◆ TESTO ESTRATTO
━━━━━━
Un film che anestetizza
La “consapevolezza anestetica”, su cui ruota l’intero film, è una particolare, e rarissima, condizione in cui un paziente, pur sottoposto ad anestesia totale per un’operazione chirurgica, avverte quello che gli sta succedendo, vede e sente le operazioni che vengono fatte sul suo corpo. Questa situazione atroce fu sperimentata dallo sceneggiatore Joby Harold, durante un’operazione ai reni, e la terribile esperienza vissuta lo indusse immediatamente a scrivere una sceneggiatura sul tema. Trovò quindi dei produttori interessati che gli proposero anche di dirigere il film.
Questa genesi anomala racchiude, di per sé, quelli che sono i limiti e i pregi del film. Si tratta di un lavoro costruito attorno a questa particolare situazione di semi-incoscienza, che lo rende un’opera unica nel suo genere, non avendo precedenti analoghi. Ma il castello che viene edificato su queste fondamenta appare fragile, di modesta fattura. Forse un tale spunto poteva essere sviluppato meglio. Alla fine il tutto si risolve con un banale gioco di colpi di scena successivi. La struttura narrativa riprende i continui ribaltamenti della situazione, tipici dei film di David Mamet, ma senza arrivare minimamente a competere con quel modello.
━━━━━━
◆ DETTAGLI DEL COMPITO
Riporta per intero, senza alcuna modifica, la recensione qui sopra sul film dedicato alla consapevolezza anestetica. Il materiale riportato di seguito proviene da un'altra fonte.

◆ DATI FORNITI
━━━━━━
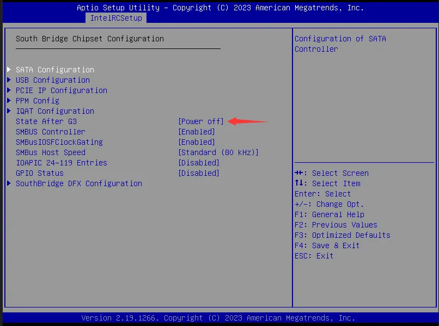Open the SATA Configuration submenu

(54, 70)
━━━━━━
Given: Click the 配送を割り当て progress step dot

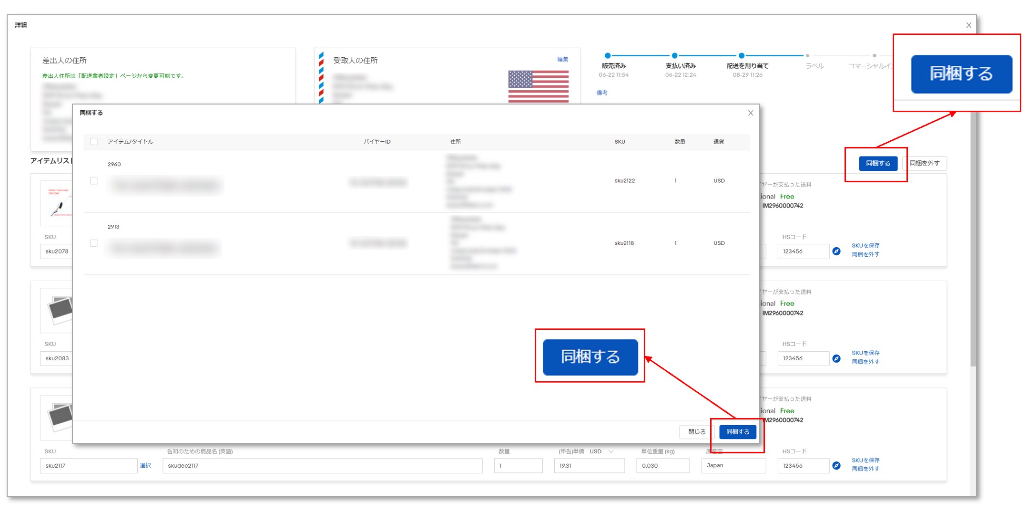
━━━━━━
◆ RISULTATO DELL'ESERCIZIO
Un film che anestetizza
La “consapevolezza anestetica”, su cui ruota l’intero film, è una particolare, e rarissima, condizione in cui un paziente, pur sottoposto ad anestesia totale per un’operazione chirurgica, avverte quello che gli sta succedendo, vede e sente le operazioni che vengono fatte sul suo corpo. Questa situazione atroce fu sperimentata dallo sceneggiatore Joby Harold, durante un’operazione ai reni, e la terribile esperienza vissuta lo indusse immediatamente a scrivere una sceneggiatura sul tema. Trovò quindi dei produttori interessati che gli proposero anche di dirigere il film.
Questa genesi anomala racchiude, di per sé, quelli che sono i limiti e i pregi del film. Si tratta di un lavoro costruito attorno a questa particolare situazione di semi-incoscienza, che lo rende un’opera unica nel suo genere, non avendo precedenti analoghi. Ma il castello che viene edificato su queste fondamenta appare fragile, di modesta fattura. Forse un tale spunto poteva essere sviluppato meglio. Alla fine il tutto si risolve con un banale gioco di colpi di scena successivi. La struttura narrativa riprende i continui ribaltamenti della situazione, tipici dei film di David Mamet, ma senza arrivare minimamente a competere con quel modello.